In the realm of healthcare, credentialing, and privileging extend beyond mere administrative duties; they are pivotal in boosting the financial bottom line. Investing in a solution like Credsy, centered on efficiency and revenue generation, not only ensures patient safety but also fortifies the financial framework of healthcare organizations. It represents a balanced approach that could transform the traditional methods of healthcare credentialing. Exploring Credsy further through a demo could offer deeper insights into its potential impact.

What is Credentialing and Why is it Important in Healthcare?

Credentialing is the process of verifying the qualifications and practicing history of healthcare professionals. It's crucial for ensuring patient safety, maintaining high-quality care, and is also a key factor in the financial stability of healthcare organizations.

What Are the Financial Risks of Inefficient Credentialing in Healthcare?

Inefficient credentialing can lead to prolonged vacancies, resulting in substantial revenue losses. For example, a delayed credentialing process could cost a healthcare facility about $130,000 in lost revenue per month per physician.

How Can Automating the Credentialing Process Benefit Healthcare Organizations?

Automation streamlines the credentialing process, reducing the time and resources spent on administrative tasks. This not only enhances efficiency but also accelerates the time-to-revenue cycle for healthcare providers.

What Does Centralizing Data in the Credentialing Process Entail?

Centralizing data involves creating a unified system where all credentialing information is stored and easily accessible. This approach reduces redundancy, minimizes errors, and saves time for both administrators and healthcare providers.

What are the Common Challenges in Credentialing and How to Overcome Them?

Common challenges include manual, paper-based processes, data silos, and lack of performance metrics.
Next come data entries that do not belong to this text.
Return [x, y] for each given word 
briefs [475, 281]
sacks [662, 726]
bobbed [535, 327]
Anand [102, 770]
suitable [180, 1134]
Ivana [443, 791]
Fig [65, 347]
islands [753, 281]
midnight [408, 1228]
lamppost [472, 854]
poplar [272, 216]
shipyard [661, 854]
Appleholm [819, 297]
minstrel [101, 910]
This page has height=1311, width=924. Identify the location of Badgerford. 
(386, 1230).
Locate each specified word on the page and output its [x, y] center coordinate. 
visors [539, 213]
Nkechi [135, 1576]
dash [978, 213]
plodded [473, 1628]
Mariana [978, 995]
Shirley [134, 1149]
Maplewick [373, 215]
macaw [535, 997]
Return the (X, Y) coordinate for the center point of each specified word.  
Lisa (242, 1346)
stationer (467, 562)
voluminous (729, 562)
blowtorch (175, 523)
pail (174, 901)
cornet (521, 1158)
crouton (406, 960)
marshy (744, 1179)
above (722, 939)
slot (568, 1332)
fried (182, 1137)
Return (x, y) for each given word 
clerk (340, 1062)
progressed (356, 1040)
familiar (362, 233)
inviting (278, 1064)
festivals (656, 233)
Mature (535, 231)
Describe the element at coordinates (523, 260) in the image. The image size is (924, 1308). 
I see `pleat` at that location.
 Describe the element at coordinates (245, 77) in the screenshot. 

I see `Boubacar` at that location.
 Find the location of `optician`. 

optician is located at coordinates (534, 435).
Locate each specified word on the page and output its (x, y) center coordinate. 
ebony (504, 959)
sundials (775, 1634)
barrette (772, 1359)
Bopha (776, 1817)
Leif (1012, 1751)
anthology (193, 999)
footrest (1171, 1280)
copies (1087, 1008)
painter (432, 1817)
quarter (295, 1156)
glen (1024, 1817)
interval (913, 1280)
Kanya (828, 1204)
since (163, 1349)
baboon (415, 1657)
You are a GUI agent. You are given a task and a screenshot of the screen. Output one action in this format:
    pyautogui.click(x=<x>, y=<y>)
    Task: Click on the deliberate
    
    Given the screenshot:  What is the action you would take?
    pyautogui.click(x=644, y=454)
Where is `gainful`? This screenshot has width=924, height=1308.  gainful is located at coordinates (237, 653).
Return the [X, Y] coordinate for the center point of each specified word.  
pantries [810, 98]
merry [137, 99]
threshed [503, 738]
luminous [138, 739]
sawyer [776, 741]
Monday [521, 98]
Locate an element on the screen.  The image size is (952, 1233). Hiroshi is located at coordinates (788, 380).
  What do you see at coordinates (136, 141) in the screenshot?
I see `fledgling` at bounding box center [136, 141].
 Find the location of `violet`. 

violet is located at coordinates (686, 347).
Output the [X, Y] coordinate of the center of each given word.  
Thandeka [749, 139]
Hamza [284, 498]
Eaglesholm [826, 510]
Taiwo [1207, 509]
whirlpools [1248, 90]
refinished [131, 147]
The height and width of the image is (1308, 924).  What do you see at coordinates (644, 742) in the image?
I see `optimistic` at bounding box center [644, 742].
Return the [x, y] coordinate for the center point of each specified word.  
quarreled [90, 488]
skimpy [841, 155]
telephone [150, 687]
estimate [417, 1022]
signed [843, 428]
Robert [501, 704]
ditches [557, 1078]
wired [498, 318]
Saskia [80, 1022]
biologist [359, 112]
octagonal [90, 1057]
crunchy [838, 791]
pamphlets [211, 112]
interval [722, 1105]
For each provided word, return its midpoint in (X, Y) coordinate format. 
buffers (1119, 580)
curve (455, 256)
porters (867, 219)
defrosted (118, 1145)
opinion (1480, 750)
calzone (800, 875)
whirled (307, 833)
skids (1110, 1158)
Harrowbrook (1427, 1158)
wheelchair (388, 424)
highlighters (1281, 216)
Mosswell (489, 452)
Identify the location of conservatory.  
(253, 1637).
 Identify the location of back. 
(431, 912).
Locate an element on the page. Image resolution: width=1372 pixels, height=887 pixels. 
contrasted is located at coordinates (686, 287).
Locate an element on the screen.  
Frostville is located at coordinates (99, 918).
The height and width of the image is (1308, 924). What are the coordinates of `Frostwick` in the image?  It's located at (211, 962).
Overcoming these challenges involves adopting technological solutions like automation, data centralization, and analytics for better decision-making.

Is There a Financial Benefit to Improving Access to Care Through Efficient Credentialing?

Yes, improving access to care by streamlining the credentialing process can lead to quicker patient service delivery, enhancing patient satisfaction, and thus potentially increasing revenue for healthcare providers.